What is the difference between home equity and borrowing room?

Home equity is the part of the property value not currently covered by secured debt. Borrowing room is narrower: it is the amount of additional secured borrowing that may fit beneath a chosen lender limit such as 80% CLTV. A homeowner can have equity but still have little usable borrowing room if lender limits are tight.

Why does this calculator separate mortgage balance and other secured borrowing?

Because many lenders care about combined loan-to-value, not just the first mortgage. A second mortgage, HELOC balance, or other secured charge changes the combined debt stack and therefore changes both equity interpretation and available headroom.

Can I borrow all of my home equity?

Usually no. Lenders often cap combined loan-to-value below 100%, and they also apply affordability, credit, product, property-type, and valuation rules. The calculator shows mechanical room at common LTV thresholds, not guaranteed approval capacity.

What is negative equity?

Negative equity means the secured debt is greater than the property value. In that case, selling the home may not fully clear the balances secured against it without additional funds from another source.

Does this include a HELOC or second lien?

Yes, if you enter the current drawn balance in other secured borrowing. The tool then reflects that additional secured debt in the current CLTV and in the borrowing-room scenarios.

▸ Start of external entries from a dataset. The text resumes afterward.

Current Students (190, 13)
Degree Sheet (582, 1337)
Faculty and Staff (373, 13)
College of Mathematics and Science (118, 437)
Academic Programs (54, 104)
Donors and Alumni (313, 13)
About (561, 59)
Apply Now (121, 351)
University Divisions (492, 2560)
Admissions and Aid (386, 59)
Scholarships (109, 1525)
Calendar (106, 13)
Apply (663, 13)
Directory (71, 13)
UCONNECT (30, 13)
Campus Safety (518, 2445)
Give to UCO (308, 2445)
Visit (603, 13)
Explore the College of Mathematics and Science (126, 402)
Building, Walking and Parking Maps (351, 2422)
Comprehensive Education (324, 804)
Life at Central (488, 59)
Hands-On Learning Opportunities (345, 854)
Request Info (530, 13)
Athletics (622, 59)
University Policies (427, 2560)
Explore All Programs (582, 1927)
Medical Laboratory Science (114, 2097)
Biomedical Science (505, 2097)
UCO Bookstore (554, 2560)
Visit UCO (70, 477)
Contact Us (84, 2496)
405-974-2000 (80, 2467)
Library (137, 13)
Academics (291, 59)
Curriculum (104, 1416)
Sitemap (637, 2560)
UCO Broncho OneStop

Why might a lender say I have less usable equity than this page shows?

The most common reasons are a lower lender appraisal, fees rolled into the transaction, different CLTV caps, income and affordability rules, property-type restrictions, or a lender decision to exclude some planned borrowing structure from the most favorable product tier.

What is the biggest hidden variable this home equity calculator does not model?

The biggest hidden variable is valuation uncertainty. A small downward change in lender-assessed property value can shrink available borrowing room quickly because it affects every LTV and CLTV ratio at once.